Stated task:
Reproduce the listing below line for line, with no changes.

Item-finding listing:
========
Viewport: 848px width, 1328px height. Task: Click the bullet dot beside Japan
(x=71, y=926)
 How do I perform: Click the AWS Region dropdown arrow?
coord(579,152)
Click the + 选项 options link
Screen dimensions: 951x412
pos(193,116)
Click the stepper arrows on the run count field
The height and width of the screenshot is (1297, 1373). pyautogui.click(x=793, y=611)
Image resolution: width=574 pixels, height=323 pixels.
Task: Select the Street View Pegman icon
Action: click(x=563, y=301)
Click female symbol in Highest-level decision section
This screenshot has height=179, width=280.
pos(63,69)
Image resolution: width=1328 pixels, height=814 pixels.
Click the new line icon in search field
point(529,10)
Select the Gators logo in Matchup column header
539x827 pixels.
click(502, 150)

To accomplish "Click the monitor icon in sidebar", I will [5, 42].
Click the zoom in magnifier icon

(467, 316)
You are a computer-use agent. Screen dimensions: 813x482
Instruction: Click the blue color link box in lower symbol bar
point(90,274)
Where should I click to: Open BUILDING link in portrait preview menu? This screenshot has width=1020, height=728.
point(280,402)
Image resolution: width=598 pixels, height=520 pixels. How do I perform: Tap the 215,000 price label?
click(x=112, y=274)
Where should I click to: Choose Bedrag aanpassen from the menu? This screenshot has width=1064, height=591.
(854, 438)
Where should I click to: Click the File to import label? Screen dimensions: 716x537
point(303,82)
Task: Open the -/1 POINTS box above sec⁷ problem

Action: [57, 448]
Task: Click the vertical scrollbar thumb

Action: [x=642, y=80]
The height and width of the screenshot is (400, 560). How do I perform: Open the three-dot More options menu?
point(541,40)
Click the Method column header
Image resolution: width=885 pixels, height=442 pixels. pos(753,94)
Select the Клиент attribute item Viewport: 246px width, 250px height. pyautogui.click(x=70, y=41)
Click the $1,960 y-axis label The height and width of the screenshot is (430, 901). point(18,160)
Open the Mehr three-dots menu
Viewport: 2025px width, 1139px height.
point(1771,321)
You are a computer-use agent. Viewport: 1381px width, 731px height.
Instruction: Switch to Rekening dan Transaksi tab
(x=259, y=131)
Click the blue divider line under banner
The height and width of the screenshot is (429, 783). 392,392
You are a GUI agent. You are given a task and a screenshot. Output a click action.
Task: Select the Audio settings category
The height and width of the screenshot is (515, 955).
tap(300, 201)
========
Solved exercise:
Viewport: 848px width, 1328px height. Task: Click the bullet dot beside Japan
(x=71, y=926)
 How do I perform: Click the AWS Region dropdown arrow?
coord(579,152)
Click the + 选项 options link
Screen dimensions: 951x412
pos(193,116)
Click the stepper arrows on the run count field
The height and width of the screenshot is (1297, 1373). pyautogui.click(x=793, y=611)
Image resolution: width=574 pixels, height=323 pixels.
Task: Select the Street View Pegman icon
Action: click(x=563, y=301)
Click female symbol in Highest-level decision section
This screenshot has height=179, width=280.
pos(63,69)
Image resolution: width=1328 pixels, height=814 pixels.
Click the new line icon in search field
point(529,10)
Select the Gators logo in Matchup column header
539x827 pixels.
click(502, 150)

To accomplish "Click the monitor icon in sidebar", I will [5, 42].
Click the zoom in magnifier icon

(467, 316)
You are a computer-use agent. Screen dimensions: 813x482
Instruction: Click the blue color link box in lower symbol bar
point(90,274)
Where should I click to: Open BUILDING link in portrait preview menu? This screenshot has width=1020, height=728.
point(280,402)
Image resolution: width=598 pixels, height=520 pixels. How do I perform: Tap the 215,000 price label?
click(x=112, y=274)
Where should I click to: Choose Bedrag aanpassen from the menu? This screenshot has width=1064, height=591.
(854, 438)
Where should I click to: Click the File to import label? Screen dimensions: 716x537
point(303,82)
Task: Open the -/1 POINTS box above sec⁷ problem

Action: [57, 448]
Task: Click the vertical scrollbar thumb

Action: [x=642, y=80]
The height and width of the screenshot is (400, 560). How do I perform: Open the three-dot More options menu?
point(541,40)
Click the Method column header
Image resolution: width=885 pixels, height=442 pixels. pos(753,94)
Select the Клиент attribute item Viewport: 246px width, 250px height. pyautogui.click(x=70, y=41)
Click the $1,960 y-axis label The height and width of the screenshot is (430, 901). point(18,160)
Open the Mehr three-dots menu
Viewport: 2025px width, 1139px height.
point(1771,321)
You are a computer-use agent. Viewport: 1381px width, 731px height.
Instruction: Switch to Rekening dan Transaksi tab
(x=259, y=131)
Click the blue divider line under banner
The height and width of the screenshot is (429, 783). 392,392
You are a GUI agent. You are given a task and a screenshot. Output a click action.
Task: Select the Audio settings category
The height and width of the screenshot is (515, 955).
tap(300, 201)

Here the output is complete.